We recognize the existence of the general rule, which we have so often enforced, that the findings of a trial court or a jury are not lightly to be disturbed by a reviewing court and not at all, unless the case in hand comes within some recognized exception that suspends the operation of the general rule. With these rules of practice in mind we have read the entire evidence on which the trial court based its findings that plaintiff's job was completed on May 6, and are forced to the conclusion that it is not only not supported by the evidence, but is palpably against it. The plaintiff's contract on this job required it to furnish materials and perform labor in connection with repairs on the roof of a building that had previously been erected upon defendant's land. In other words, the nature of the work which the plaintiff contracted to do was repair work. Plaintiff began the work on April 27 with ten or more employees who then laid the roof which was a composition of a tar preparation that was laid in strips 36 inches wide.

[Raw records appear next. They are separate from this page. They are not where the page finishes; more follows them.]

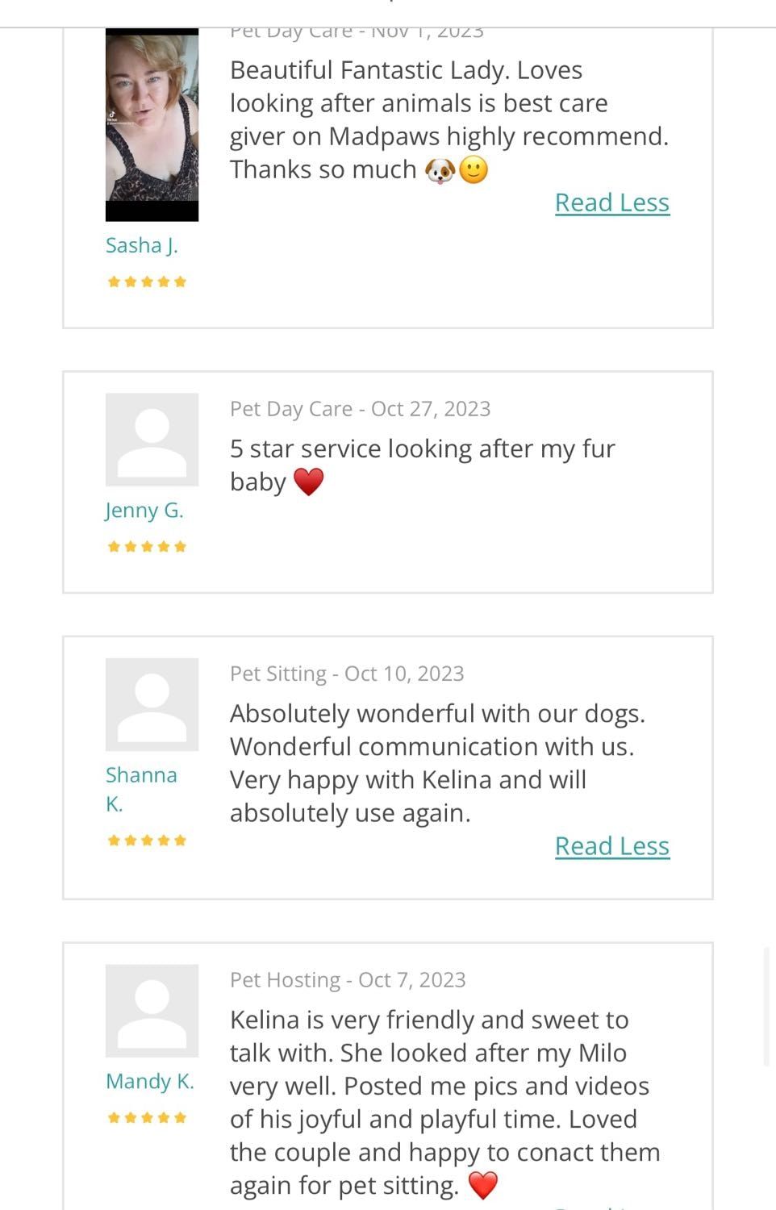Click Jenny G.'s star rating
Screen dimensions: 776x1210
[147, 547]
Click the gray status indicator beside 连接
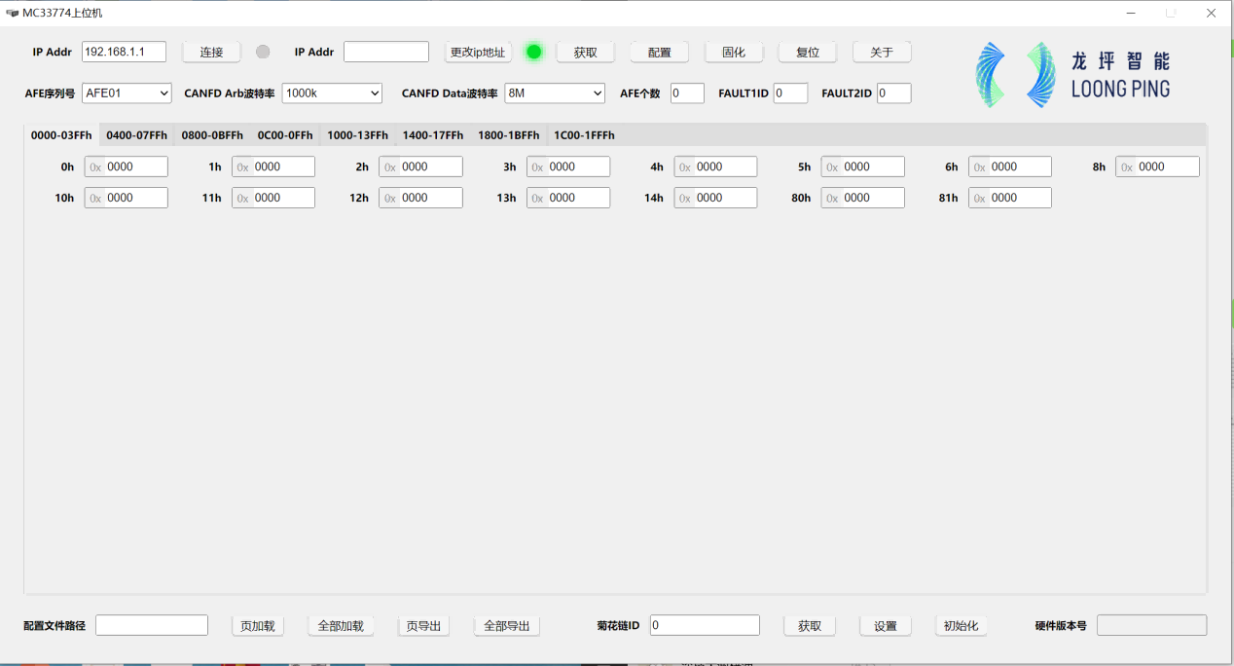The image size is (1234, 666). tap(263, 52)
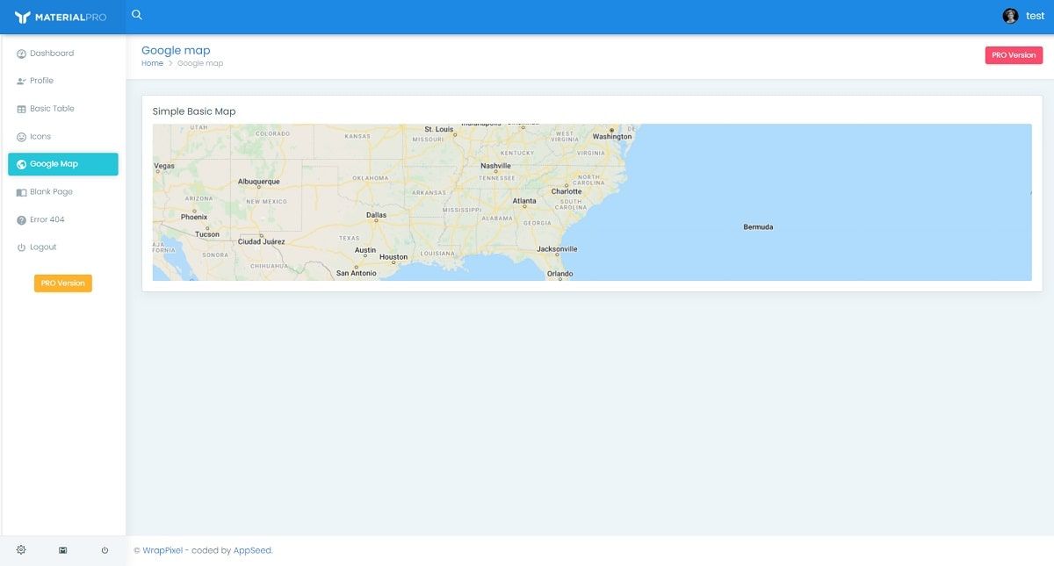The height and width of the screenshot is (566, 1054).
Task: Click the Bermuda label on the map
Action: pyautogui.click(x=758, y=227)
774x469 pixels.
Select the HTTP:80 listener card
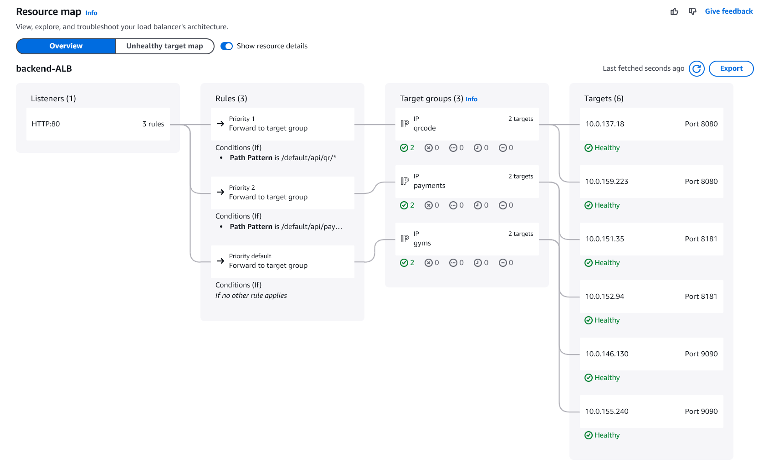point(98,124)
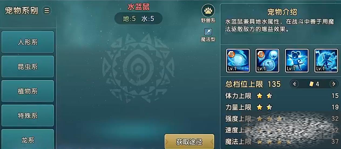Select the first water bubble skill icon
Image resolution: width=341 pixels, height=149 pixels.
click(238, 60)
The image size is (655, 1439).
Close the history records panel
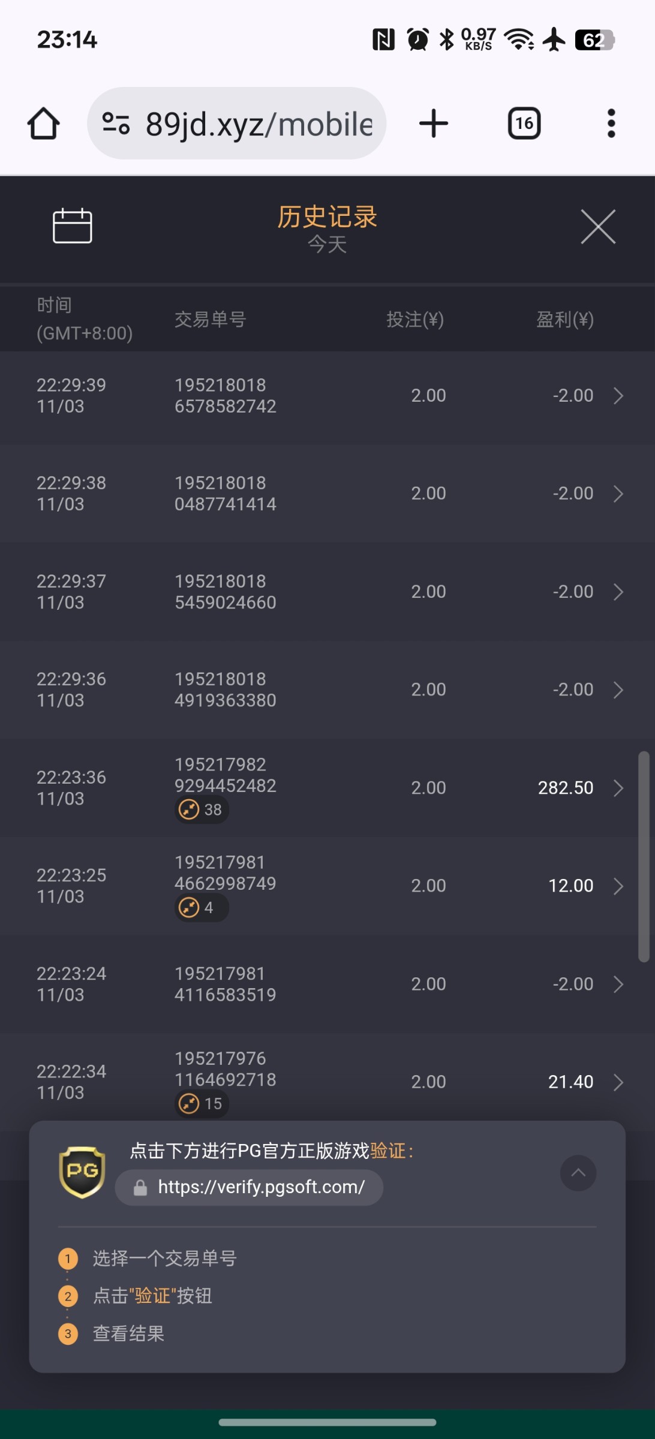click(598, 227)
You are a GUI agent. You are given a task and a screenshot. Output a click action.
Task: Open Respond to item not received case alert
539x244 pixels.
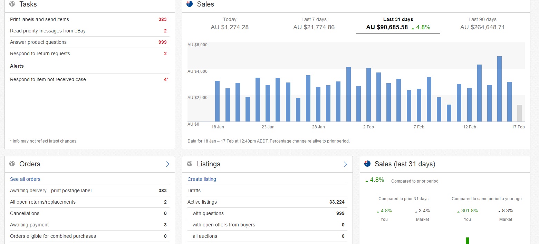coord(48,79)
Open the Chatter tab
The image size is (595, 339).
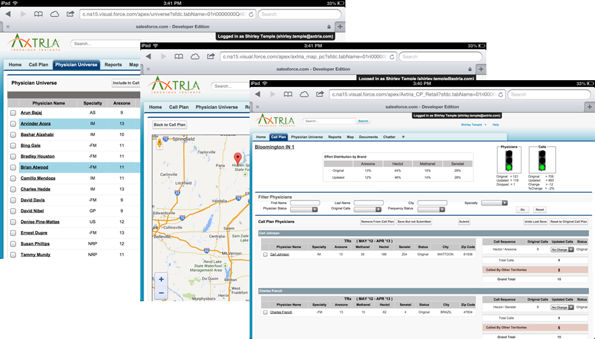389,137
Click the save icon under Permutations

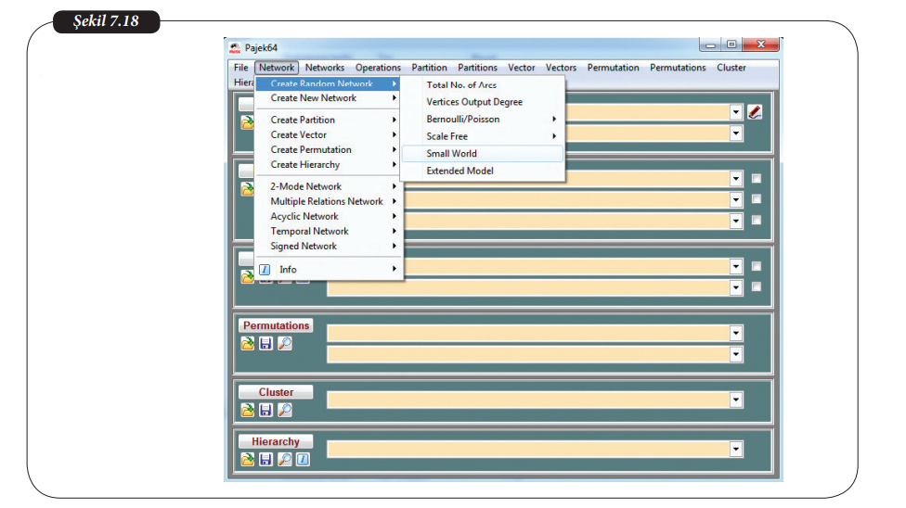(266, 343)
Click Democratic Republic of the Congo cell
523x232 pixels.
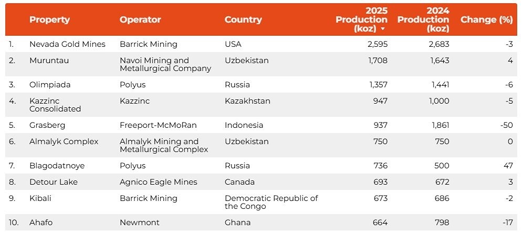tap(271, 202)
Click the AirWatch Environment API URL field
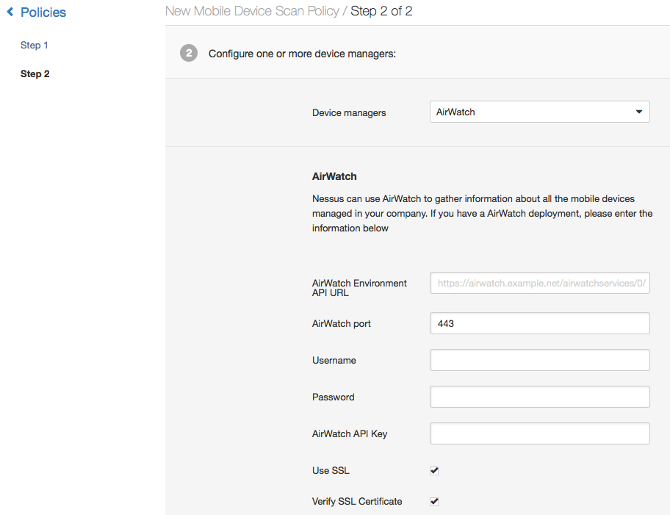 (x=540, y=283)
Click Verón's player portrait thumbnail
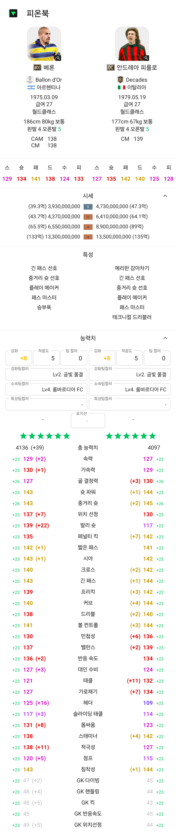The height and width of the screenshot is (834, 176). point(44,44)

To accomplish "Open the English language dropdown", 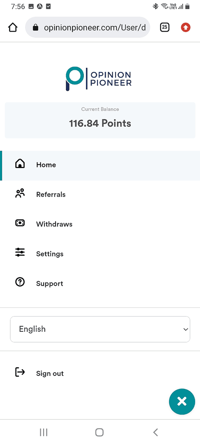I will pyautogui.click(x=100, y=329).
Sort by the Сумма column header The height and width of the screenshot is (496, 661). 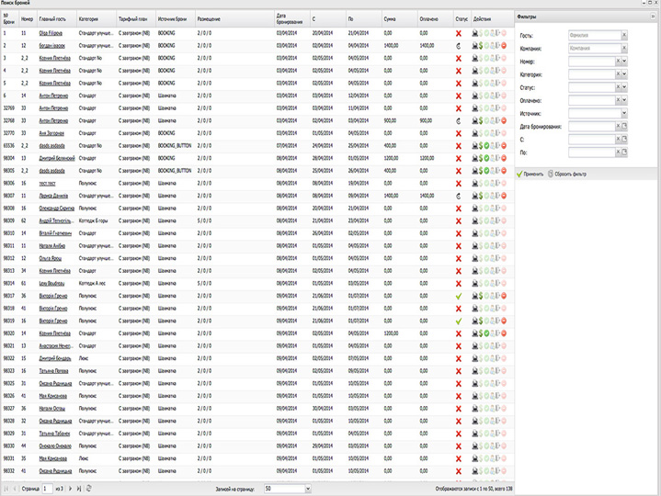[390, 17]
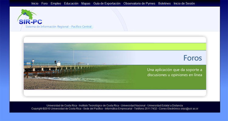Click Inicio de Sesión to log in
The height and width of the screenshot is (121, 228).
[184, 3]
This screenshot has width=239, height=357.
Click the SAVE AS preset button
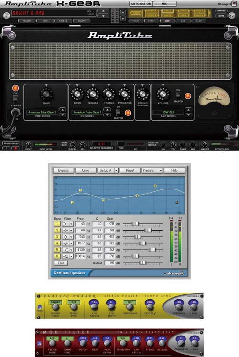[x=63, y=21]
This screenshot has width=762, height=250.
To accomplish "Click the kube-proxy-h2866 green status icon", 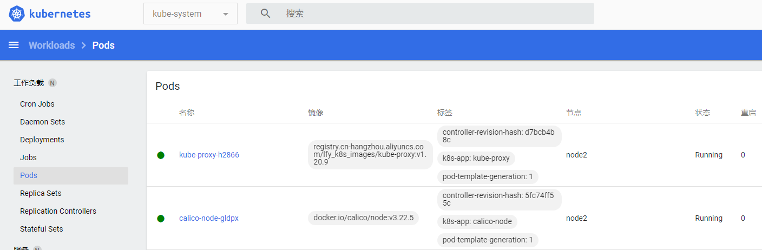I will (x=161, y=155).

This work was done during April and May. After the strips were laid the plaintiff's men were called to another job. *8
All of the seams where the strips joined had not then been covered with an asphalt preparation which, to keep nails from rusting and the roof from leaking, was necessary. Later and on July 5, on information by, and at the request of, the occupant of the building to fix the roof so that it would not leak, plaintiff sent its workmen to complete the job and they went to the premises and covered these seams with the necessary asphalt preparation, the process being called: "mopping the seams." The evidence as we read it is all to the point that it was necessary, and an essential part of plaintiff's job, that this "mopping of the seams" be done; otherwise the roof would leak. Plaintiff was called back to complete the very work it contracted to do. This work which plaintiff contracted to do was not completed until the seams were mopped. See on this point: Curtis v. McCarthy,
In this latter case the building was held to be uncompleted until a change was made in a door and also that an owner who demands work as a part of the contract cannot complain that the work was completed prior thereto. See also Federal Trust Co. v. Guigues,
The only evidence in this record which we have discovered that tends in any degree to weaken what we have just said is that one of the plaintiff's office men listed upon the ticket that he made out when the call for this work reached plaintiff's office: "repair roof." If, as matter of fact, as seems in this record to be true, the entire work that was done on this building under this contract was in itself in the nature of repair work, that is, putting on a new roof or making repairs on an existing roof of a building that had previously been erected, this notation is of no significance. But aside from this, this was merely a matter of bookkeeping or of information for the plaintiff itself and does not have the effect *9 which seems to have been attributed to it by the trial court as conclusive that this "mopping of the seams" was an entirely independent transaction, and had no connection whatever with the work previously done upon the building of such a character and in such a way as to prevent leaking. Plaintiff's job was not completed until the work was so done that the leaking was stopped. All the evidence shows that "mopping of the seams" was essential and necessary to make the work on the roof comply with the contract of the plaintiff.
It necessarily follows that the judgment must be, and it is, reversed and the cause remanded with instructions to the trial court to enter a judgment in favor of the plaintiff as against the defendant owner establishing the lien prayed for.
MR. CHIEF JUSTICE DENISON, MR. JUSTICE ADAMS and MR. JUSTICE BUTLER concur.